L’emergenza coronavirus ha stravolto le logiche sociali in qualsiasi contesto, anche in quello della creazione artistica. Diversi sono i musicisti che in queste settimane di isolamento forzato, hanno comunque trovato il modo di comporre per superare il disagio iniziale creato da una situazione certamente imprevedibile. E’ il caso dei ragazzi de Lo Stato Sociale, che nonostante l’impossibilità di vedersi e di confrontarsi de visu, hanno partorito una nuova canzone a distanza. Il nuovo brano, pubblicato all’indomani dell’esibizione del gruppo al Concertone del Primo Maggio direttamente da Piazza Maggiore, si chiama Autocertificanzone (Garrincha Dischi), è un gioco di parole voluto che apre a uno scenario comune a quello di tutti noi, dove la quotidianità di un incontro sembra essere compromessa, forse per sempre. “Non riuscivamo a stare con le mani in mano” – dicono Lodo Guenzi e compagni – “e allora ci siamo sfidati nello scrivere e comporre una canzone a distanza. Ci siamo spediti parole e tracce musicali tra di noi, le abbiamo unite, abbiamo riscritto, abbiamo inciso e abbiamo litigato per decidere, come facciamo sempre”.
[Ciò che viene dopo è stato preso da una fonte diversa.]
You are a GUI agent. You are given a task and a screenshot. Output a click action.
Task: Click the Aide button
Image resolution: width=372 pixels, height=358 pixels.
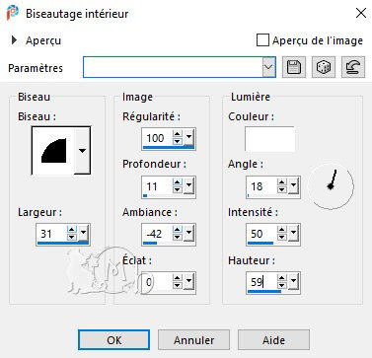(273, 340)
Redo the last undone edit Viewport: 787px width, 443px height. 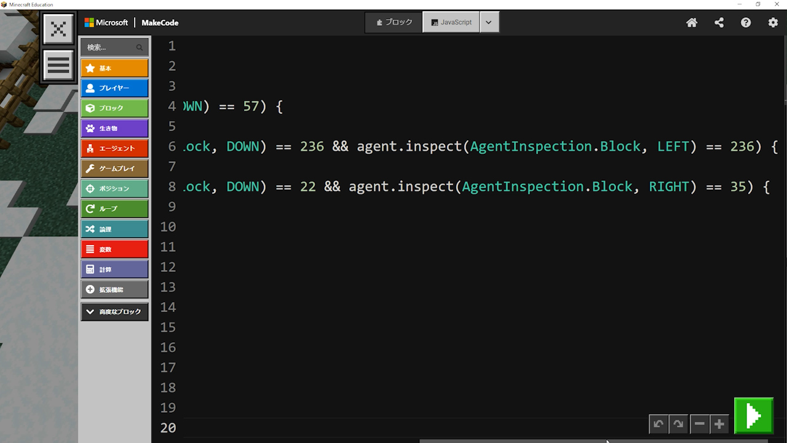678,424
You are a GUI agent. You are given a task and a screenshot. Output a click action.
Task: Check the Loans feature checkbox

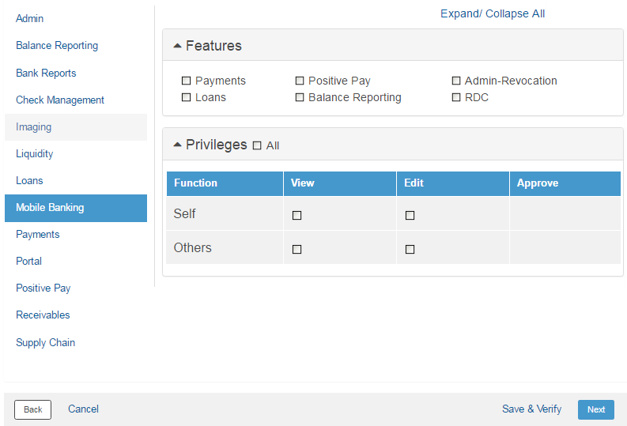coord(187,97)
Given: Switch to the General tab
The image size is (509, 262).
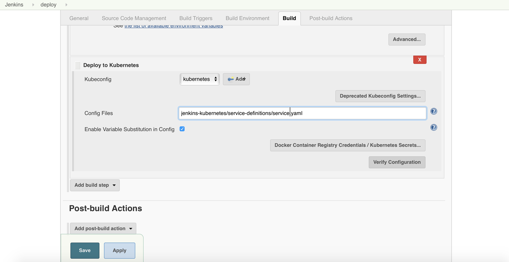Looking at the screenshot, I should 79,18.
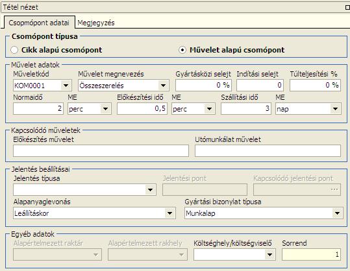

Una instant song scritta tra Roma e Bologna, prodotta da Matteo Romagnoli e Francesco Brini al Donkey Studio di Medicina (BO), che raccoglie dubbi e paure di questi giorni, tra amuchina, appuntamenti clandestini al supermercato, baci rubati, ma si apre alla speranza (“Partiranno ancora i treni per il mare / ricorderemo tutto come un gioco“) pur nello stile ironico e scanzonato del gruppo bolognese (“Non sarà la fine e ne usciremo bene, e se sarà la fine ne usciremo insieme“). Il brano è stato rilasciato in anteprima nelle radio in-store delle maggiori catene di supermercati italiani, e rimarrà in diffusione per tutto il mese di maggio.